En el vídeo de la actuación -el que acompaña este texto- podrás ver la participación indirecta de Ignacio Jiménez, cura pregonero de la Semana Santa sevillana en 2006 o escuchar partes de un texto, Sermón al Raver, que se autoeditó originalmente en 1999, en las Tésis sobre el Partido Imaginario, en el primer número de la revista francesa de filosofía crítica Tiqqun (Órgano consciente del Partido Imaginario. Ejercicios Metafísicos Críticos.). Tiqqun es un concepto filosófico que proviene del hebreo, Tikkun Olam que significa reparar el mundo.
Aquí os dejamos el texto integro…
Sermón al Raver
¡Suficiente de convulsiones!
El mediodía se anuncia, y la marea alta de la embriaguez química empieza poco a poco a retirarse. Ésta sólo nos ha dado una mayor acuidad en la percepción de la sequedad de las cosas. Toda esa conmoción sonora que hace estallar los nervios unos contra otros, todo ese torrente de rayos electrónicos que agrietan el tiempo y rayan el espacio, todas esas prodigiosas borrascas calóricas que ha liberado el agite de nuestros cuerpos, todo esto ha vuelto a su nada, ahora que el sol brilla y que nuevamente nos asedia la implacable, tranquila y triunfante prosa del mundo.

→ EXTRACTO DE DATOS
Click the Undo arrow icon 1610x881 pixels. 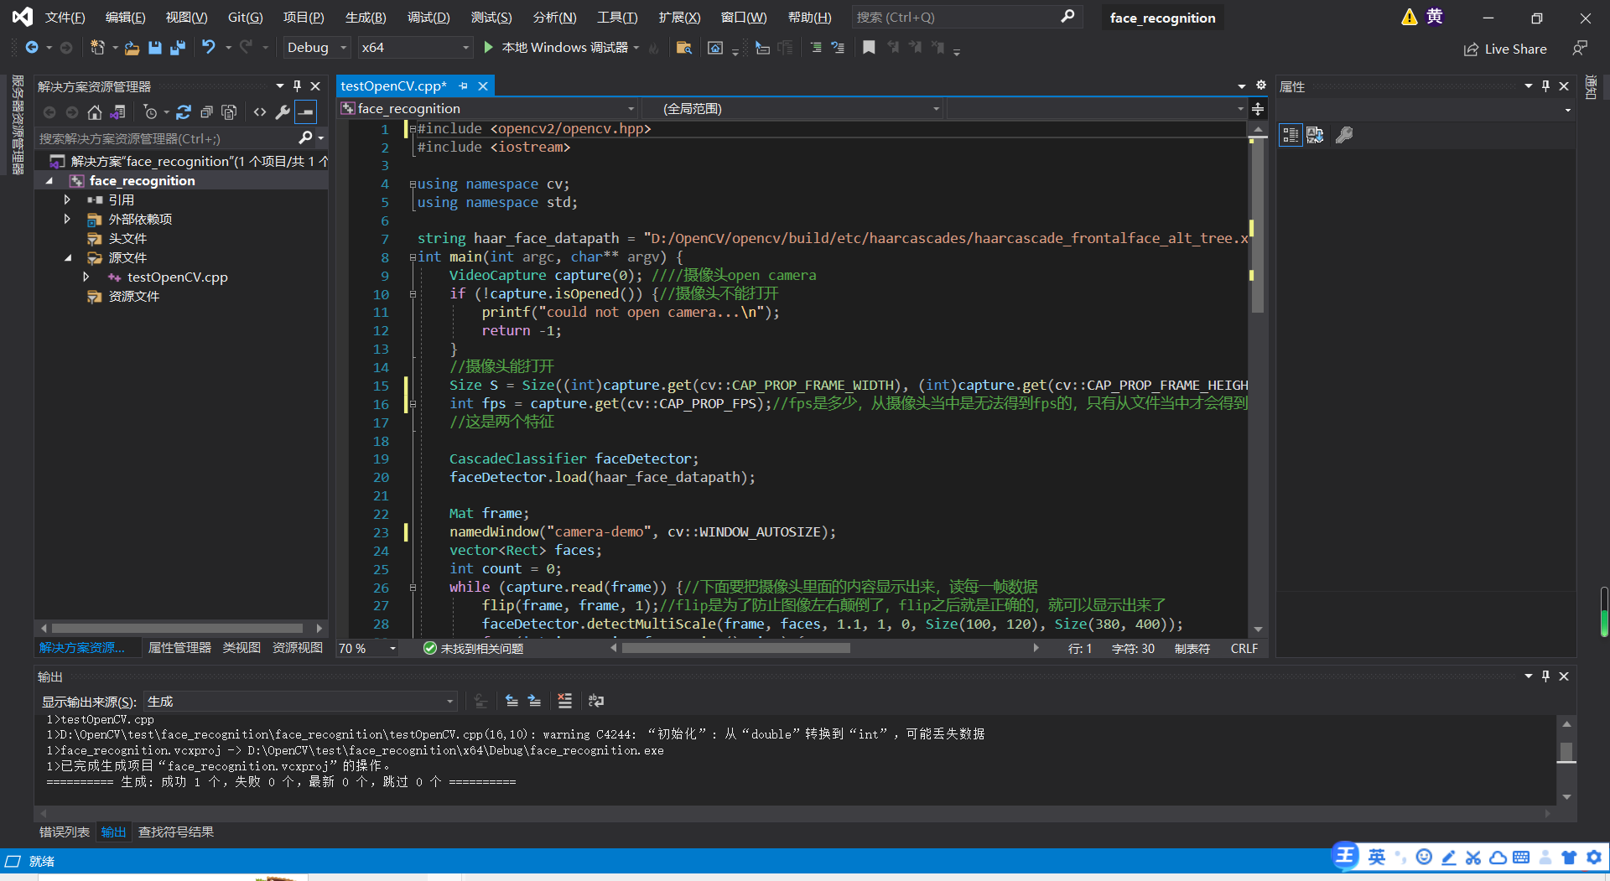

→ TAREAS PENDIENTES
(a) Indica si cada afirmación concuerda con el texto sobre el Sermón al Raver y cita las palabras exactas que lo deciden: (i) el Sermón al Raver se autoeditó en 1999; (ii) Tiqqun es una revista alemana; (iii) Tikkun Olam significa reparar el mundo.
(b) Prolonga el texto sobre el Sermón al Raver desde su última frase.

→ RESULTADOS ESPERADOS
(a)
(i) Sí: «se autoeditó originalmente en 1999».
(ii) No: «la revista francesa de filosofía crítica Tiqqun».
(iii) Sí: «Tikkun Olam que significa reparar el mundo».

(b)
Toda esa agitación ha sido incapaz de conjurarla por más de un solo día, y no ha tenido otra función que cubrir por algunas horas la inmensurable extensión de nuestra afasía, y de nuestra ineptitud para la comunidad. Una vez más, resurgimos solos, desesperados y hechos pedazos de este pandemonio de desfile. Pero sobre todo, resurgimos sordos de él. Pues son nuestras facultades auditivas las que en cada ocasión se van un poco; y está bien así, para aquellos que no quieren escuchar nada.
El cataclismo de los decibelios, como el recurso a las drogas, sólo sirve para erosionar, entumecer, aletargar y devastar metódicamente todos los órganos de la percepción, para arrancarles toda la carne de la sensibilidad por medio de exfoliaciones sucesivas, para mitridatizarlos contra un mundo hecho de venenos. Y especialmente en lo que respecta a los sonidos esto es urgente, porque, si hacemos caso a Sade, “las sensaciones comunicadas por el órgano del oído son las más vivas”. Así, apenas salidos de la adolescencia, algunos de entre nosotros serán afectados poracúfenos, esos zumbidos estridentes en la oreja producidos por la oreja misma, que la hacen incapaz de escuchar el silencio, para siempre y hasta en la más lejana de las soledades. Y habrán conseguido entonces desembarazarse de la más física de las facultades metafísicas: la facultad de percibir la nada, y consecuentemente su nada. Más allá de este punto, el derrame del tiempo es sólo un proceso más o menos rápido de petrificación interior dentro de la dureza, el embrutecimiento y la muerte. Es así como llegamos incluso a disfrutar la violencia creciente que hace falta desplegar para conseguir emocionarnos un poco, y es en esto que somos absolutamente modernos, pues “el hombre moderno tiene los sentidos obtusos; está sometido a una trepidación perpetua; necesita estimulantes brutales, sonidos estridentes, bebidas infernales, emociones breves y bestiales” (Valéry). Así pues, vemos cómo esas noches están hechas a imagen de la resignación suicida de estos días: el rave es la forma más imponente de esa ociosidad de autocastigo, en la que cada persona comulga en la autodestrucción jubilosa de todos. Se comprende, a partir de aquí, que esto será unllamamiento a la deserción.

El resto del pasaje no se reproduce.